> _Document segment_
= Beginning of Section =

Since the murder of George Floyd, many organizations, companies, and individuals have pledged to be anti-racist in order to make the world a more fair and equitable place. While the term “anti-racism” seems relatively straightforward, it can be confusing to those who are unfamiliar with it. According to a work titled NAC International Perspectives: Women and Global Solidarity (quoted here by the Alberta Civil Liberties Research Centre), “Anti-racism is the active process of identifying and eliminating racism by changing systems, organizational structures, policies and practices and attitudes, so that power is redistributed and shared equitably.”
The Illinois Association of Colleges of Nursing stands against racism, both overt and covert and including institutionalized racism, and pledges to support anti-racist policies and practices with the goal of ending racism in nursing. Please continue reading for examples of how our members and their institutions are already working towards this goal.
Incidents of Racism in Nursing
While racism is, without a doubt, present to some degree in every profession, due to the nature of the nursing profession incidents can be even more despairing. In healthcare, racism can be seen both in healthcare professionals and also in the patients they care for.
While in many cases it may be subtle, other times these racist words, actions or systems are overt. Many IACN members recall witnessing these incidents: patients refusing care from nurses because of their skin color, racist comments by patients or even co-workers, and the ignoring of racist incidents by nursing leadership.
Working for Anti-Racism
The behavior described above is reprehensible, and it is IACN’s goal to end these types of incidents. Our members are already working towards anti-racism, both institution-wide and in their respective classrooms.
Dr. Lea Monahan, Professor & Director at Western Illinois University personally tackles issues head-on in the classroom. She stated, “I address appropriate and inappropriate behavior openly on the first day of class during orientation. I tell students that inappropriate behavior is not tolerated and give examples of former students who said or acted inappropriately. I think it’s best to give clear, direct examples.”

= End of Section =

> _Work instruction_
Transcribe the portion of the passage on anti-racism in nursing starting at "Incidents of Racism" and ending at "they care for.". Rely solely on the passage above.

> _Dataset extract_
= Beginning of Section =

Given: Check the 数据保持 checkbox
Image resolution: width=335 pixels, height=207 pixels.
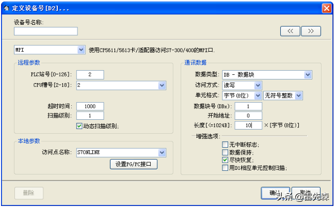Looking at the screenshot, I should (x=225, y=152).
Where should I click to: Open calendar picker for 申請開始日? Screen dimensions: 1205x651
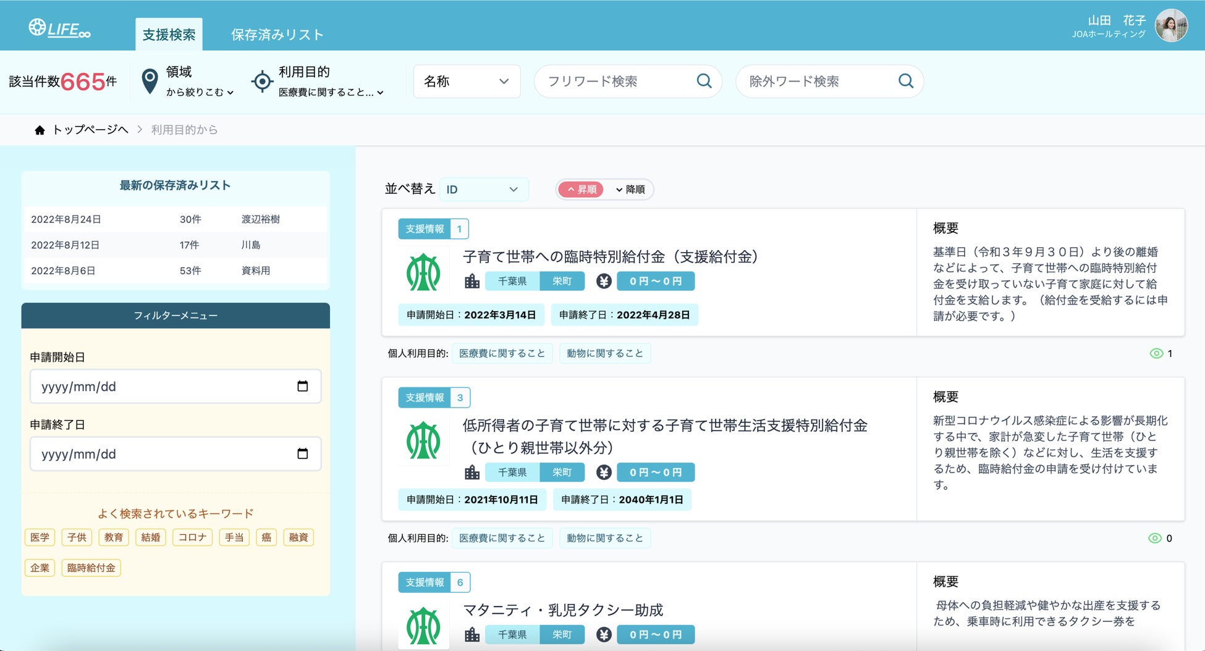point(302,386)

= End of Section =

> _Completed task_
Incidents of Racism in Nursing
While racism is, without a doubt, present to some degree in every profession, due to the nature of the nursing profession incidents can be even more despairing. In healthcare, racism can be seen both in healthcare professionals and also in the patients they care for.